Publié le 22/08/2024
Pardon d'avoir tant tardé. je suis assez pris de ces jours-ci. ;-) Que dire ? C'est bien mené, bien écrit. Mais c'est désespérément sarcastique et froid. Les personnages n'ont aucune empathie, aucune humanité. Je dois être trop vieux. J'ai besoin de pouvoir m'identifier et ici, je ne le peux pas. Je pense que c'est trop. C'est tant que je trouve que la seconde partie du texte n'est plus crédible, mais c'est peut-être parce que je suis de la vieille garde. J'ai un peu l'impression que tu t'es fait plaisir. Un œuf à peler avec quelqu'un ? Bravo quand même pour ce texte atroce mais assumé ! La forme fonctionne. N.B. Je pense que nous avons un devoir, nous, les êtes humains, celui de faire croire, même si nous n'y croyons plus tout à fait, qu'il y a quelque chose de bon dans chacun de nous. ;-)
Publié le 22/08/2024
Cher fils de Louis, merci pour ta lecture et ton retour attentif.

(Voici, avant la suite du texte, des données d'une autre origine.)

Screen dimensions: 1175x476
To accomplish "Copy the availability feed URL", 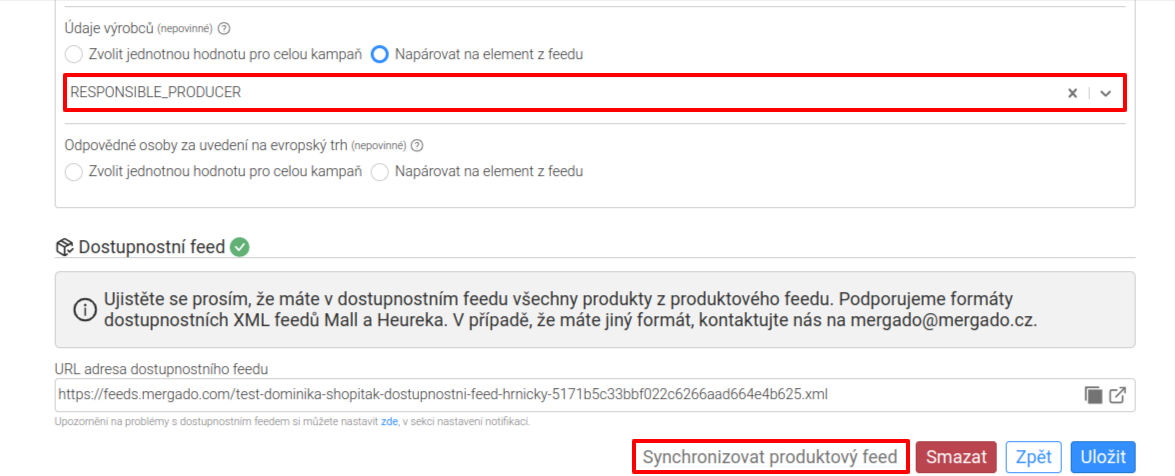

Le principe de l'orgueil selon moi est justement de ne plus être en capacité de se tourner vers l'autre. Seul le fait de sortir la tête haute et d'humilier l'autre compte alors. De plus, l'orgueil étant considéré comme le péché originel (et j'ai pris une perspective chrétienne depuis le départ avec le personnage de Marie-Gabrielle ), il doit sembler quasiment irréel comme si le mal venait de l'extérieur en manipulant le personnage tel une marionnette, "ça agit" à travers eux. Le lecteur doit avoir envie de crier "arrête" au personnage sans que celui-ci ne puisse le faire. J'essaye d'écrire dans ce sens. Il manque l'épilogue 8 optimiste de cet atelier: la chute comme elle était demandée dans le défi. Je m'y attelle même si c'est difficile de boucler avant la rentrée, c'est presque achevé. Par ailleurs, les extraits publiés feront partie d'un ensemble plus complet une fois cet atelier terminé. Il s'agit donc d'un gros draft qui sera entièrement réécrit. Les personnages des extraits publiés jusqu'ici forment un système et je travaille sur le plan.
Publié le 23/08/2024
Oui, on sent une nette augmentation dans l'investissement que tu mets dans ta rédaction. Ensuite, quelle bonheur, la fierté de mesurer de ce qu'on a fait et le retravailler, le mieux structurer, lui donner sa dernière patine ! C'est un sacerdoce, éprouvant, mais délicieux.